Il soulève un deuxième élément sur lequel doit porter la vigilance: «C'est la capacité de vivre le risque, la tolérance à la fluctuation des placements. On a quand même connu des corrections de marchés financiers il y a une quinzaine d'années, mais les hausses ont été relativement rapides. Tel n'est pas le cas aujourd'hui, et tout indique que ça ne remontera pas aussi vite que prévu. Dans de telles circonstances, il importe de bien évaluer sa capacité de tolérer le risque pour son portefeuille de placements.»

En troisième lieu, l'investisseur a tout intérêt à se transformer en chien de garde, souligne Yves J. Leroux: «Il faut surveiller ses affaires. Quand tout va bien, on oublie les principes de base: on ne s'en occupe pas mais ça augmente quand même son portefeuille, on fait de l'argent et on oublie ce qui a permis d'atteindre ces résultats-là. La crise exige plus de surveillance sur sa propre situation financière en général, ce qui se traduit par une révision périodique de ses affaires. On doit, par exemple, s'assurer de regarder tous les trimestres où on en est rendu, sans pour autant effectuer des changements. Il faut être vigilant et attentif.» Voilà les trois leçons à tirer en tout temps d'une planification financière.

Les bons conseils et l'espoir

Le plan financier revêt une importance majeure: «On doit mettre sur papier l'objectif à atteindre: je veux me rendre à tel endroit à tel moment et j'assure la mesure de mon parcours avec un conseiller qui en fait le suivi. On prend ainsi les moyens d'éviter les grandes catastrophes.»

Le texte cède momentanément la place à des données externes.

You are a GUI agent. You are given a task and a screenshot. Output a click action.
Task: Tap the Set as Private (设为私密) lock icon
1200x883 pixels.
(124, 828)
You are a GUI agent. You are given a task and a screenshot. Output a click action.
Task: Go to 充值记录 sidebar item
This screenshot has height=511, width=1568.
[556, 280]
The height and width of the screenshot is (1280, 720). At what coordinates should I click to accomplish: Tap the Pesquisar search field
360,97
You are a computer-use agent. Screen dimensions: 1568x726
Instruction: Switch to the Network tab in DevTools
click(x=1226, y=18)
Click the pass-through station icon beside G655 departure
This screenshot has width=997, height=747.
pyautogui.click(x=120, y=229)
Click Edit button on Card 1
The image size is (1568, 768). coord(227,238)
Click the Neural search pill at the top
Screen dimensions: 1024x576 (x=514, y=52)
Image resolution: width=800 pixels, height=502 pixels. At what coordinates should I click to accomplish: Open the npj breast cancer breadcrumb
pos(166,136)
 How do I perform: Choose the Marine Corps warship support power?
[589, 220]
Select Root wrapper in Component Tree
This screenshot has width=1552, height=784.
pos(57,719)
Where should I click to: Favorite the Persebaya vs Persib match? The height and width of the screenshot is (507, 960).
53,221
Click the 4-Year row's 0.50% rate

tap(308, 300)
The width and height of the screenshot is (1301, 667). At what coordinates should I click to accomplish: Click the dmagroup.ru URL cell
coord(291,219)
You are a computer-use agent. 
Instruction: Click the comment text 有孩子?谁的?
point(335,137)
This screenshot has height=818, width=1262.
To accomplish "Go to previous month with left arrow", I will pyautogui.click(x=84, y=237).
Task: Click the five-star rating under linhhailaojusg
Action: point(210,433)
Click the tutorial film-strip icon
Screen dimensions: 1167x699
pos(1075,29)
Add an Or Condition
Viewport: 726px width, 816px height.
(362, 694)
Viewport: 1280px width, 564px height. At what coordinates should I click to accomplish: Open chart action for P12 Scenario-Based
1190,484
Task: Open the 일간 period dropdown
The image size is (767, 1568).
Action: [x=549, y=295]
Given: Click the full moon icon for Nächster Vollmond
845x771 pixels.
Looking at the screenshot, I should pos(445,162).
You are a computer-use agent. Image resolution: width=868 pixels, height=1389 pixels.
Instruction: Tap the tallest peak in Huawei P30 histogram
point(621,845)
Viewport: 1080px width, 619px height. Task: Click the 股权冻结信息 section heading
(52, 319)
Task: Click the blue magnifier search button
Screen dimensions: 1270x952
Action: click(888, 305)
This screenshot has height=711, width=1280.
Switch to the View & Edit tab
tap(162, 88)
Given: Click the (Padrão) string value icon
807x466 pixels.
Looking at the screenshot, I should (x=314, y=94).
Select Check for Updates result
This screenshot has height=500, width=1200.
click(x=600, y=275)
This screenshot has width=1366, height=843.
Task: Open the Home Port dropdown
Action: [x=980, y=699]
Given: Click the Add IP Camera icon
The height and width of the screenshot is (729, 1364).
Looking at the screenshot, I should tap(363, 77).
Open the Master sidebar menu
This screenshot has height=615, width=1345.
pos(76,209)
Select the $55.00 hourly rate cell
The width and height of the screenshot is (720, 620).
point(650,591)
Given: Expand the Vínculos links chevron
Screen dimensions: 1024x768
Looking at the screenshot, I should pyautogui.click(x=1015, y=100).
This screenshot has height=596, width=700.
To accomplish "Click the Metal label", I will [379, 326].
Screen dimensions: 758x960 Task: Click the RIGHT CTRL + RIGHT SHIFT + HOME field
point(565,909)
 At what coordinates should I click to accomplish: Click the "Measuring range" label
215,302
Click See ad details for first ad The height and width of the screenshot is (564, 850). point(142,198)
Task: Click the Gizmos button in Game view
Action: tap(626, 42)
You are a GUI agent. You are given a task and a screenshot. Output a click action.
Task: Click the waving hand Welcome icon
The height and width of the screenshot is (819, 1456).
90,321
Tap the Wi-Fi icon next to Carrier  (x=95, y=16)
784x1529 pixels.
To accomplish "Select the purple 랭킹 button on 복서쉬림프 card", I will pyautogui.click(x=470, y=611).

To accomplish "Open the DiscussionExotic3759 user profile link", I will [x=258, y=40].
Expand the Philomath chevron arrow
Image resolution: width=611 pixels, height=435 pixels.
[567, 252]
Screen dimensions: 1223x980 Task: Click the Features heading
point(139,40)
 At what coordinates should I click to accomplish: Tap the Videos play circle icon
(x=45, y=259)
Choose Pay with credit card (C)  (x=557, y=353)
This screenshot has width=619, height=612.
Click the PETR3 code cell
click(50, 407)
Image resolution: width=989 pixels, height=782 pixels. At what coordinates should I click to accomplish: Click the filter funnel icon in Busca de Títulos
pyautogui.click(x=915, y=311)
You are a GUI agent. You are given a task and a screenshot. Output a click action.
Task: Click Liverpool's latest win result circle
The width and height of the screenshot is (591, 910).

Malgré l'état actuel des choses, M. Leroux demeure confiant: «Il faut l'être. Autant au Québec qu'au Canada ou dans le monde entier, les économies ont su s'adapter et apporter les changements qui doivent être faits. Les gouvernements s'ajustent et ils déploient beaucoup d'efforts partout sur la planète pour prendre des mesures correctives qui redonneront à l'économie l'élan dont celle-ci a besoin dans son redémarrage.» Il tire cette conclusion: «On apprend des différentes expériences, et je pense que, collectivement, on va améliorer les choses pour faire en sorte que l'économie se porte mieux. Il ne faut pas baisser les bras en matière de planification; on doit être actif et plus vigilant.»